** EXTRACT follows **
Before I had kids, I had no idea how much work it took for moms to be out and about with clean, dressed children. So I will tell you how I get out of the house so that you appreciate the effort when you see me in society with my children.
Reid and Will have officially decided they don’t want to leave the house. At all, ever, for any reason. Will’s favorite phrase has become, “I don’t want to” in regards to basically anything I want him to do (other than eat ice cream bars). Any attempt at leaving the house turns into a big battle.
But despite Reid and Will assuring me that “I don’t want to!”, I persevered in telling them we were going to the YMCA. I instructed Stephen and Adrian to get dressed and get their shoes on while I began the arduous task of pinning down the twins and dressing them. Potty training has added an additional task to our already large list of things required to get out the door (it now takes a full 30 minutes from the time I say ‘time to go, guys!’ to the time we pull out of the garage).
** End of EXTRACT **
- DIRECTIONS FOR THIS TASK
In the passage about getting young children out of the house, why does leaving now take a full 30 minutes? Explain in one to three sentences.
** RECORD EXTRACTS follows **
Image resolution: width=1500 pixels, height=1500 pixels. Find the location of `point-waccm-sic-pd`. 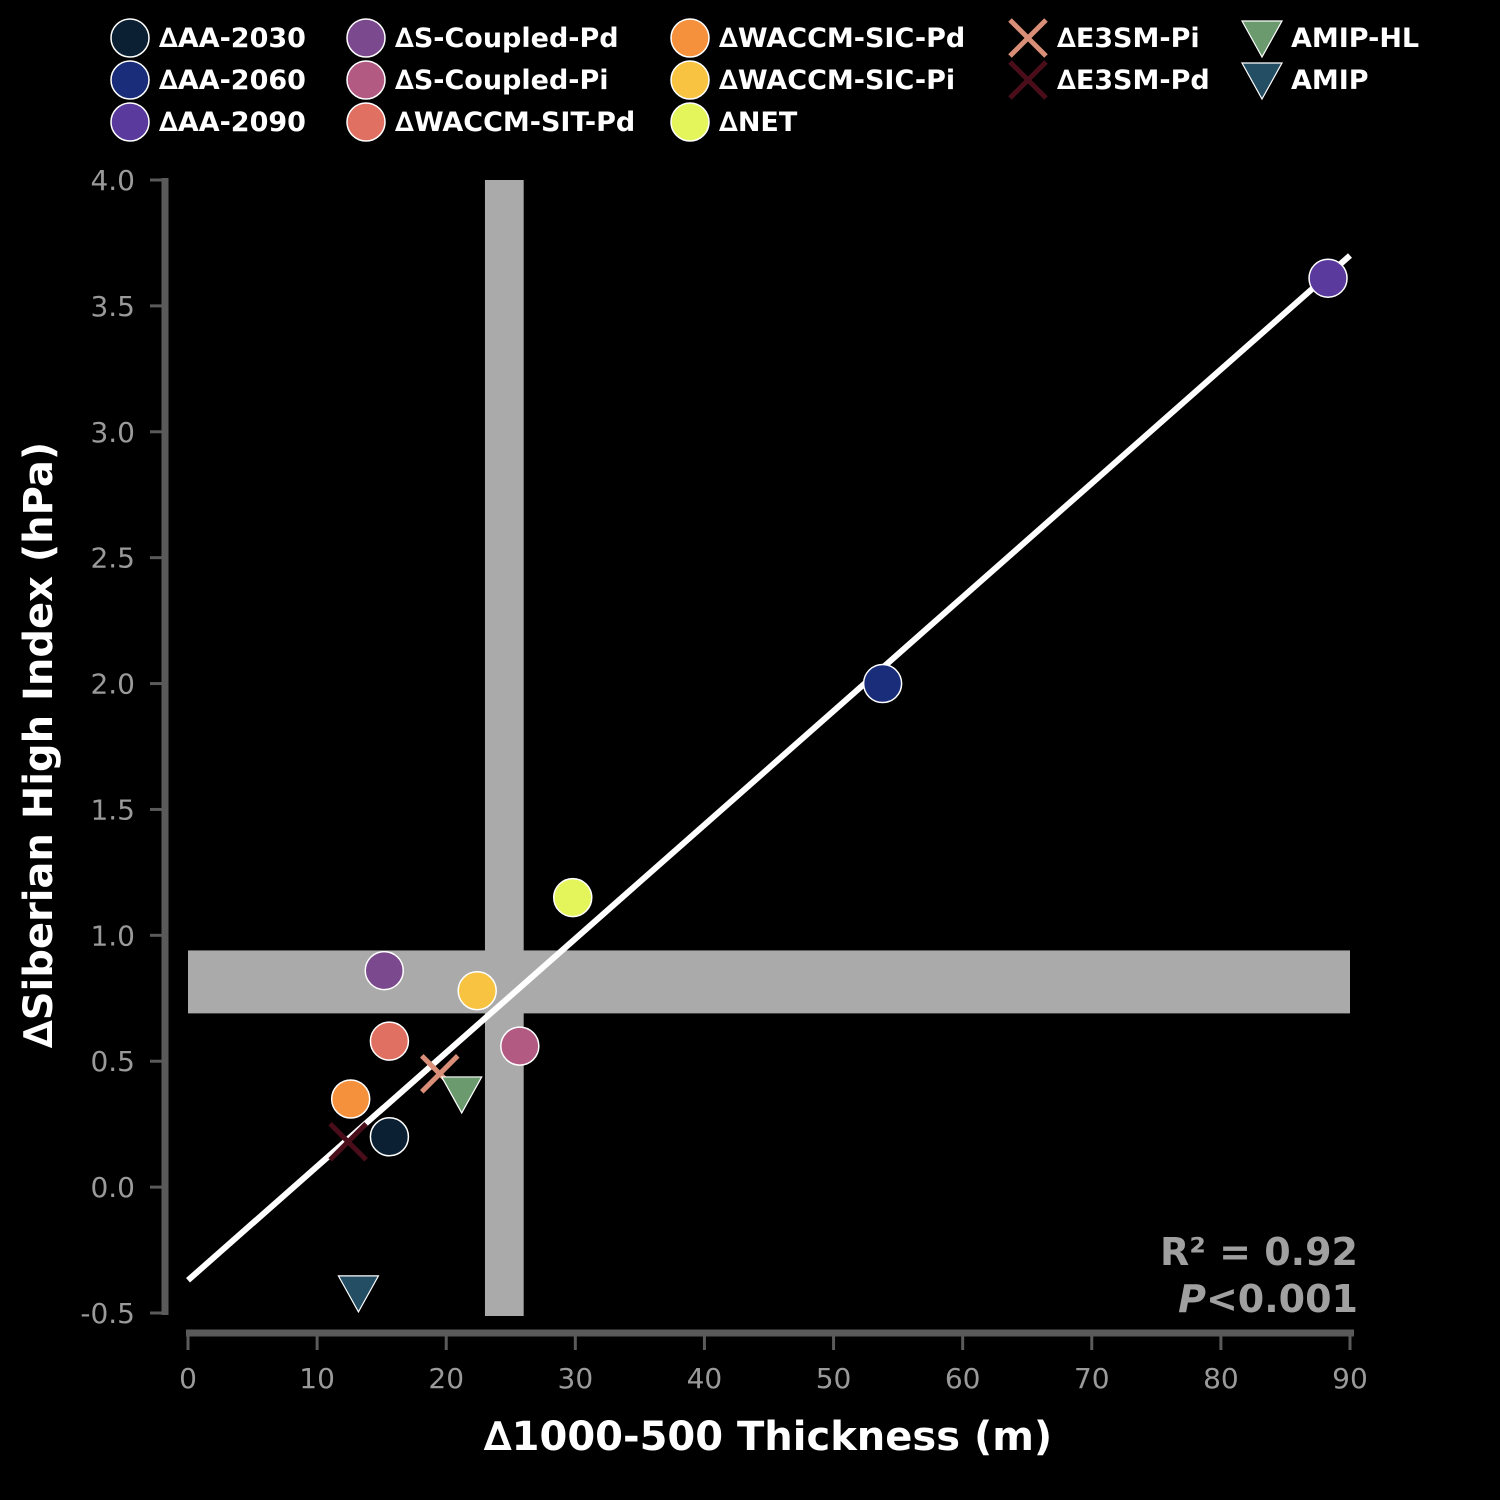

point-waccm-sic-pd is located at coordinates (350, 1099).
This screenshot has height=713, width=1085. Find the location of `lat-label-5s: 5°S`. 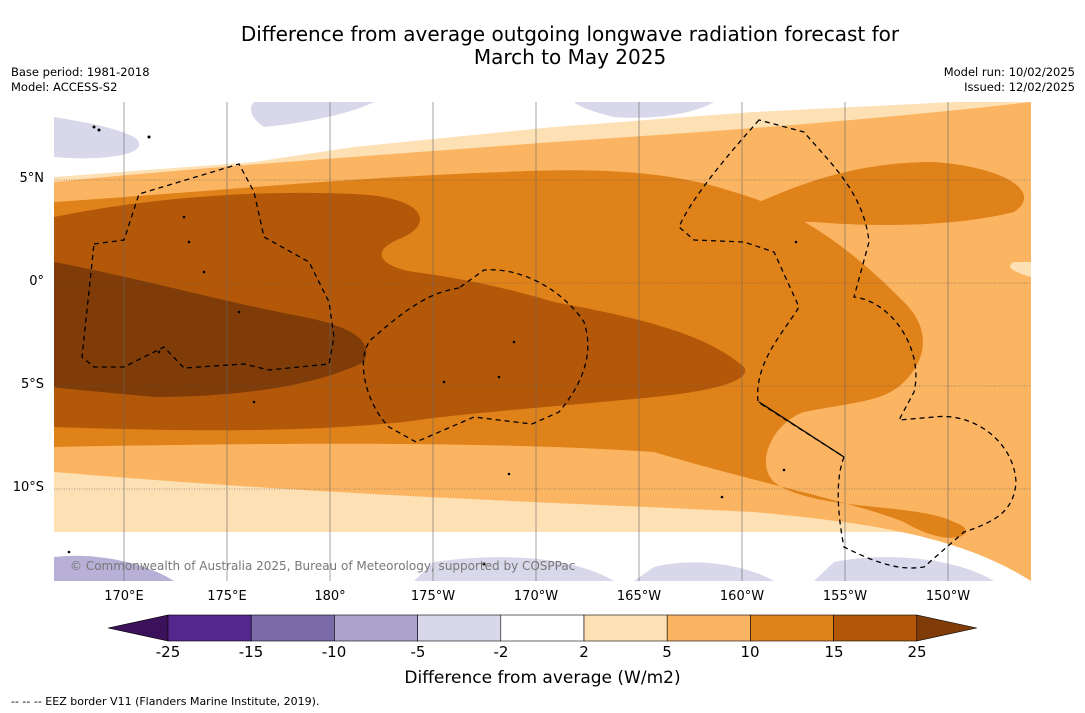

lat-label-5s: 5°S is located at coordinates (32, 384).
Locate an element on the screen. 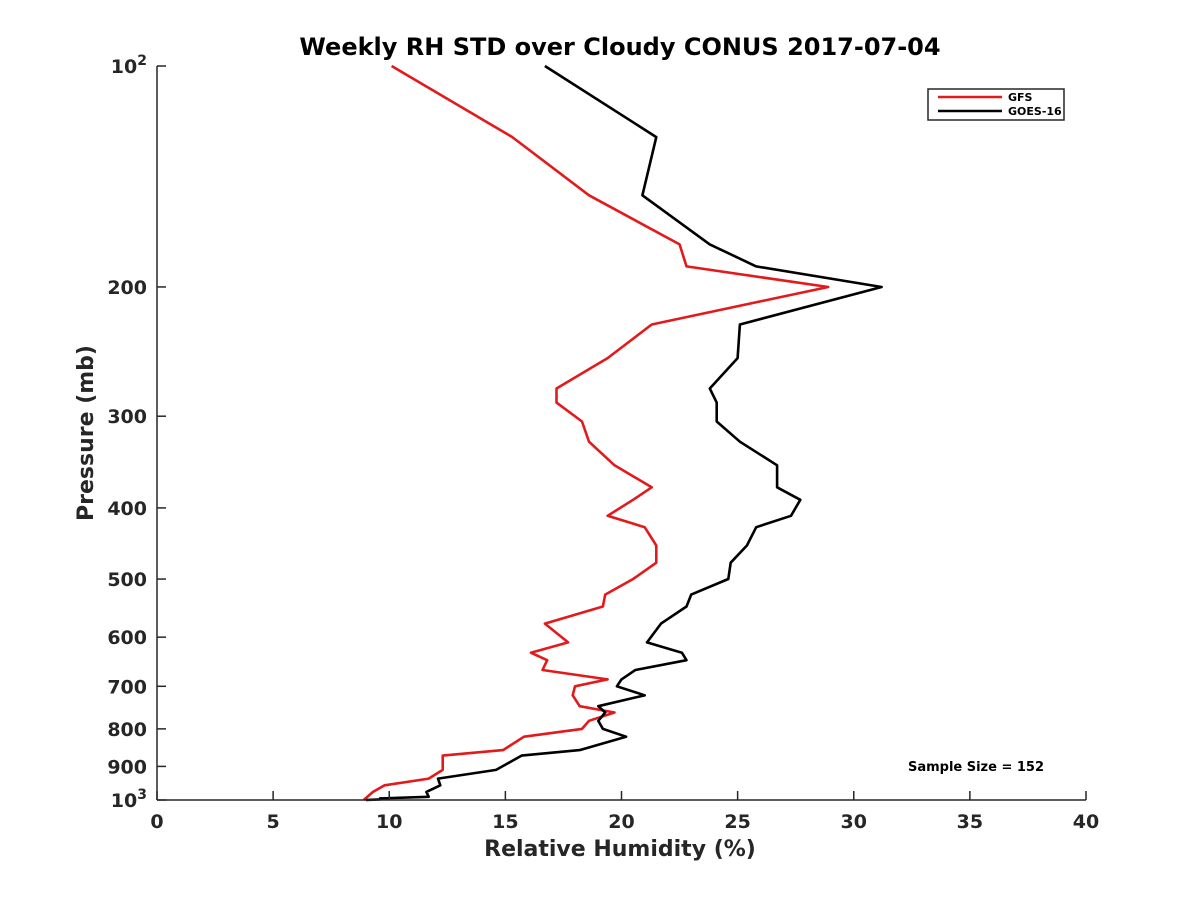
** End of RECORD EXTRACTS **
- RESULT OF THIS TASK
Potty training has added another task to the already long list of things that must be done before the family can get out the door. Because of it, a full 30 minutes passes between "time to go, guys!" and pulling out of the garage.